Russia and the EU are long-time strategic partners. Each year, the volume of trade between the two countries increases. With the development of tourism, trade, economic and other relations, the associated travel goes up, but not as fast as desired because it is obstructed by the notorious visa process. It is particularly tough in the countries of the Schengen area, which severely limits the freedom of communication and does not allow for full operation of the economies partners.

This hardship can be eliminated only by abolishing the visa regime, or at least simplifying it. The EU is interested in the abolishing visas as well, which was recently confirmed by the experts of the Eastern Committee of the German economy. They calculated that their citizens annually lose over 160 million euros spent on Russian visas. There is hope that the process will be simplified before 2018, when Russia will host the World Cup.

However, the visa regime is not an issue that can be easily solved. In particular, the issuance of visas is a separate business area, as visa centers, consulates and travel agencies earn on the complicated visa process. If the visa regime between Russia and the EU is abolished, tens of thousands of people employed in this sector will be out of work. Both the government and business sectors make money on visas. Recently, for example, a visa center for Italy was opened in St. Petersburg designed not to simplify and speed up visas issuance, but to give the Russian people more Schengen visas and earn money.

Visa business is a very profitable one, but ordinary Russians suffer from it. The abolition or simplification of the visa regime will simplify the lives of the Russians and save them money. The actions of the Europeans disagree with their words, and it is unlikely that in the near future Russia can expect the abolition of the need to obtain Schengen visas.

At the same time, this situation harms the EU. A large number of Russians have properties in various European countries and for various reasons, live there, without stealing local jobs or violating public order. Today, there are virtually no Russians who use European benefits, but many of Russians are willing to bring and spend money in the EU. The Russians, in contrast to the workers from the Middle East, do not break the law and do not impose their traditions and customs on others. 

It turns out that there are other reasons for the reluctance of Europe to abolish the visa regime with Russia. Some experts believe that Brussels does not want to voluntarily give up the money that tourism brings. A couple of years ago, Polish Foreign Minister Radoslaw Sikorski said frankly: "Visas are money." But Europe must understand that the visa-free regime will bring both sides much larger benefits, since the number of tourists in a visa-free space will dramatically increase.

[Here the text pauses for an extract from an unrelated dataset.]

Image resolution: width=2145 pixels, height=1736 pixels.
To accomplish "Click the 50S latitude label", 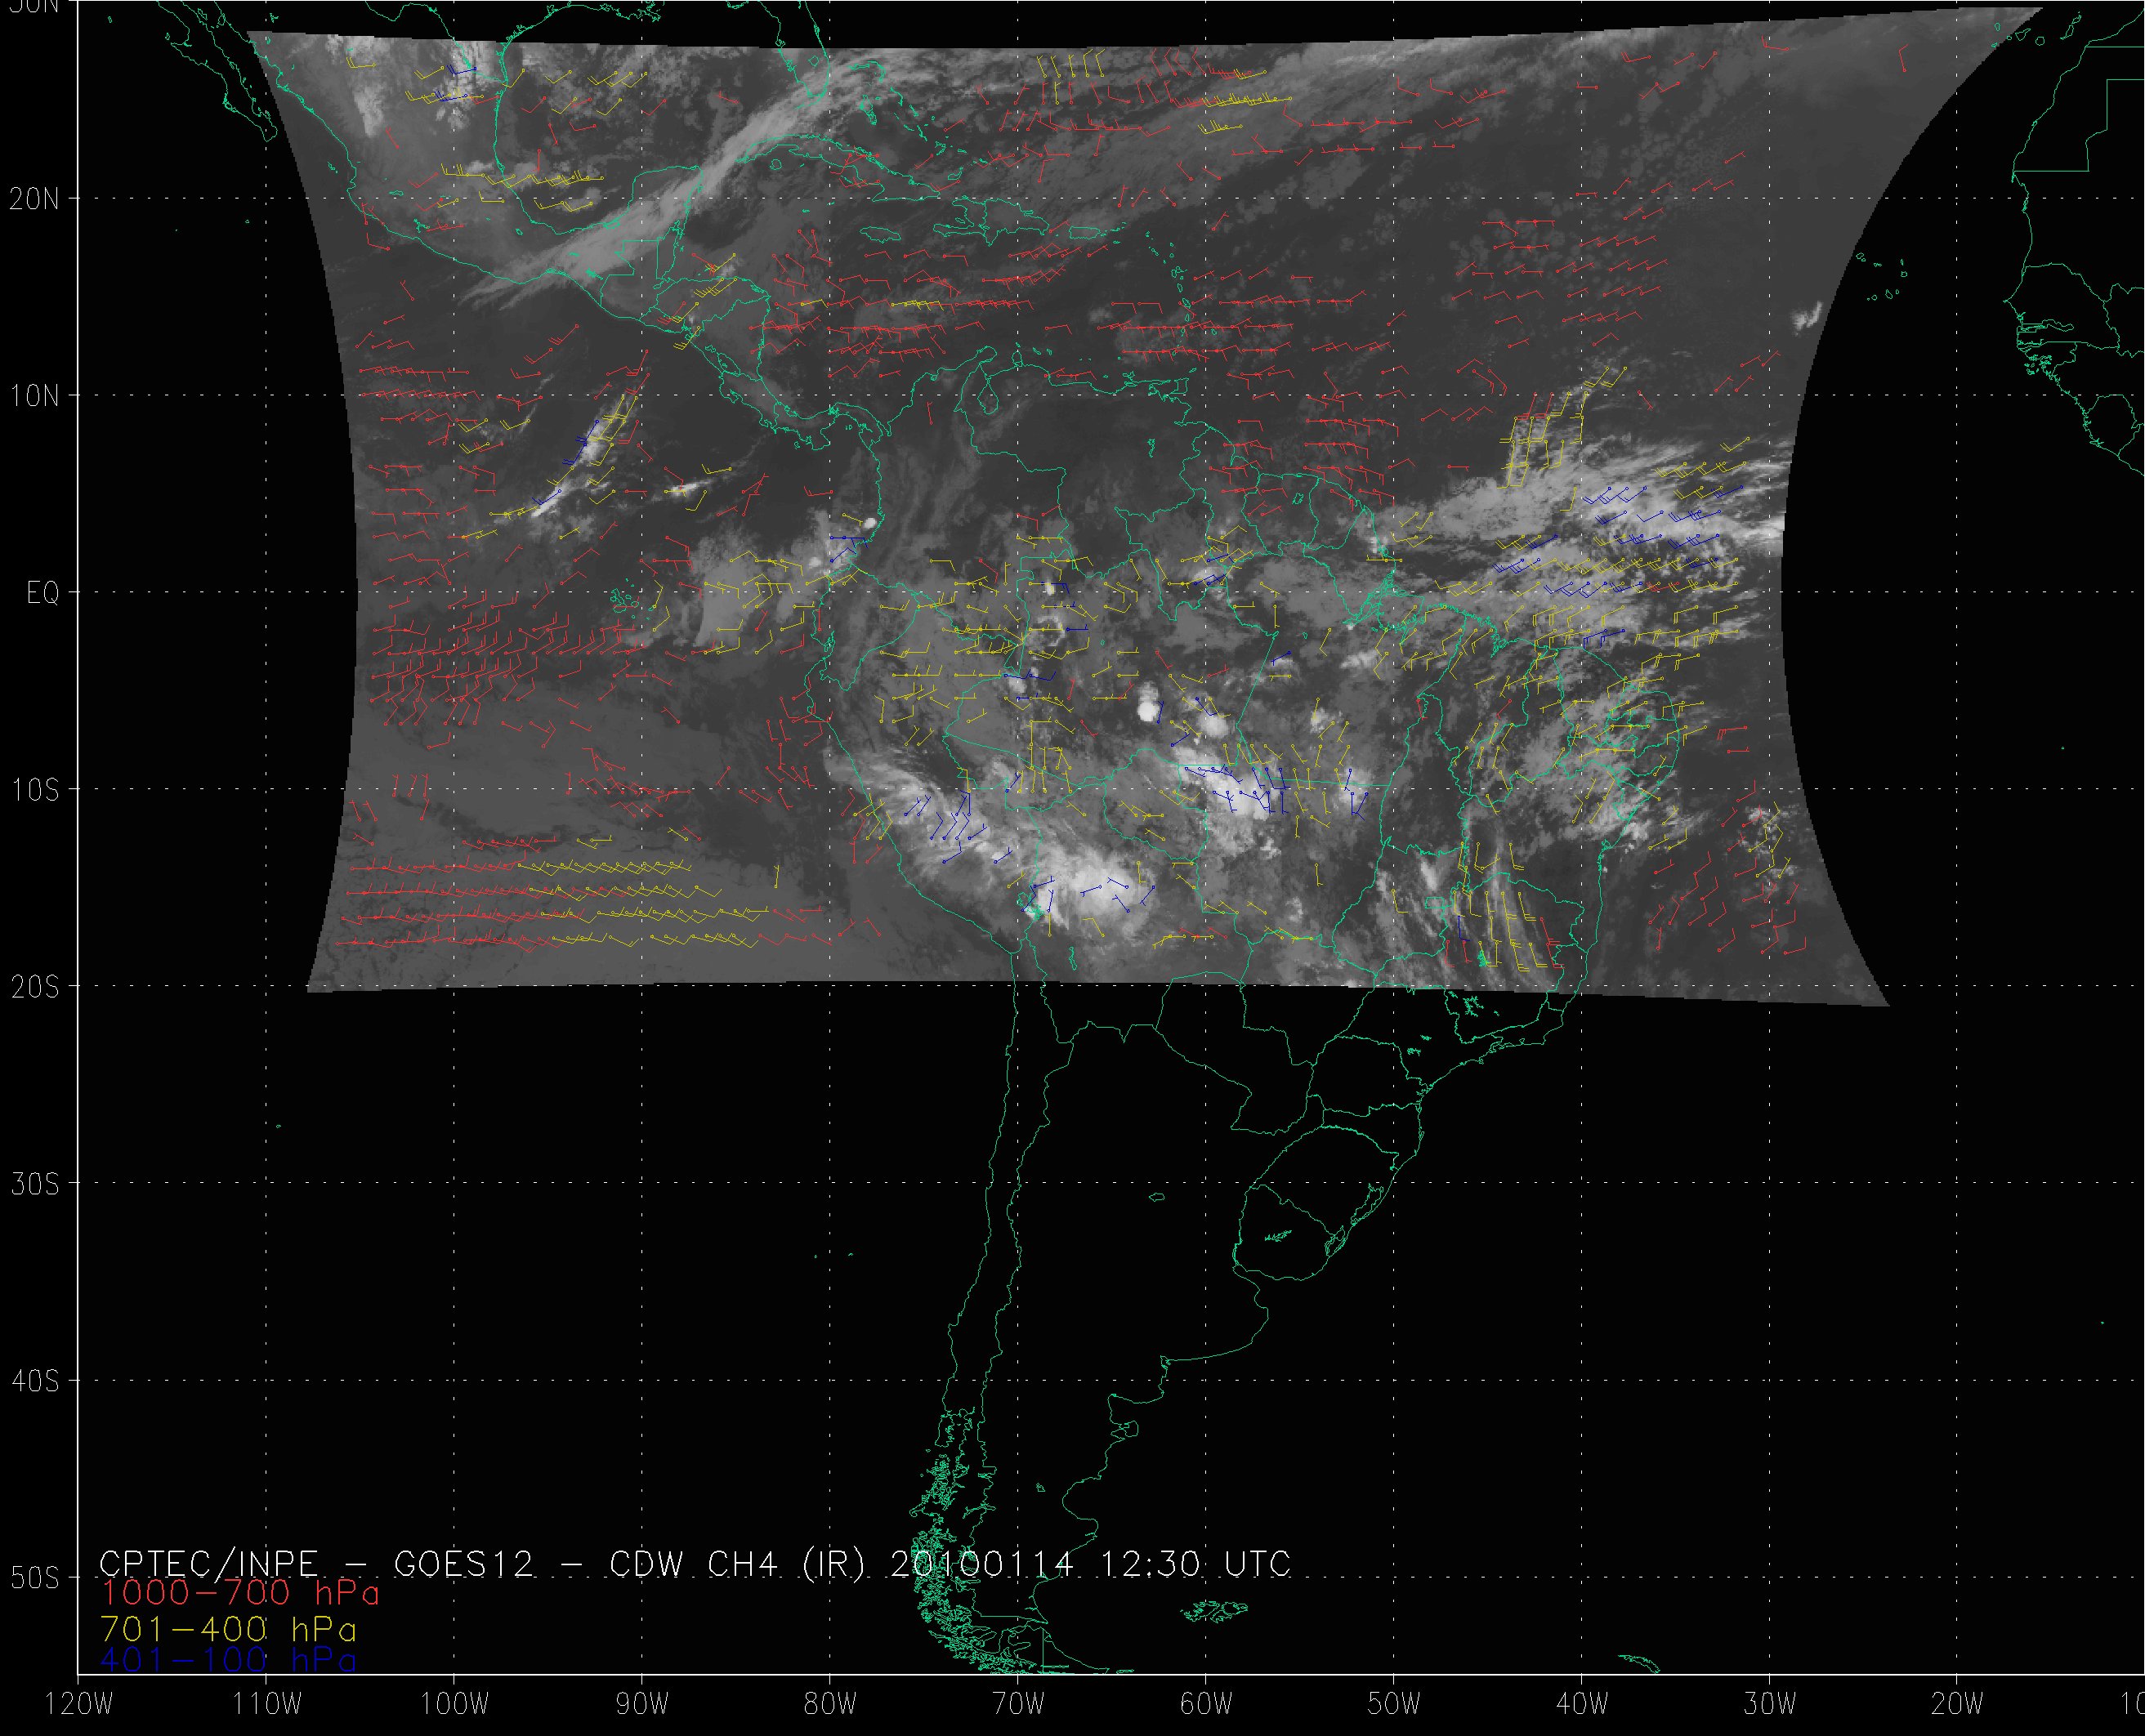I will [x=34, y=1578].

However, there are other reasons that prevent the visa-free regime with the EU. They are political and are more significant. The abolition of visas is a serious trump card in the hands of the EU. 

The EU's foreign policy issues block states that the countries willing to abolish the visa regime with the European Union must respect human rights. Brussels and Moscow have different, sometimes opposite understanding of what these rights looks like. Russia's Western partners often say that the political situation in Russia is of concern to them. Moreover, the "concern" often hides the desire of Brussels to affect Russia's internal affairs and to impose their own point of view on the country. Moscow's refusal to follow the recommendations voiced in Brussels is seen in Europe as unambiguously negative, with all the consequences for the visa abolition agreement.

But Europe, before giving advice, should solve its own numerous problems. The report of the Russian Foreign Ministry on human rights violations in the EU has not caused the desire of local politicians to understand what is going on in their home countries. Apparently, Brussels plans to keep the official Moscow on a short "visa leash." The majority of the EU's statements on human rights and migration have no real grounds.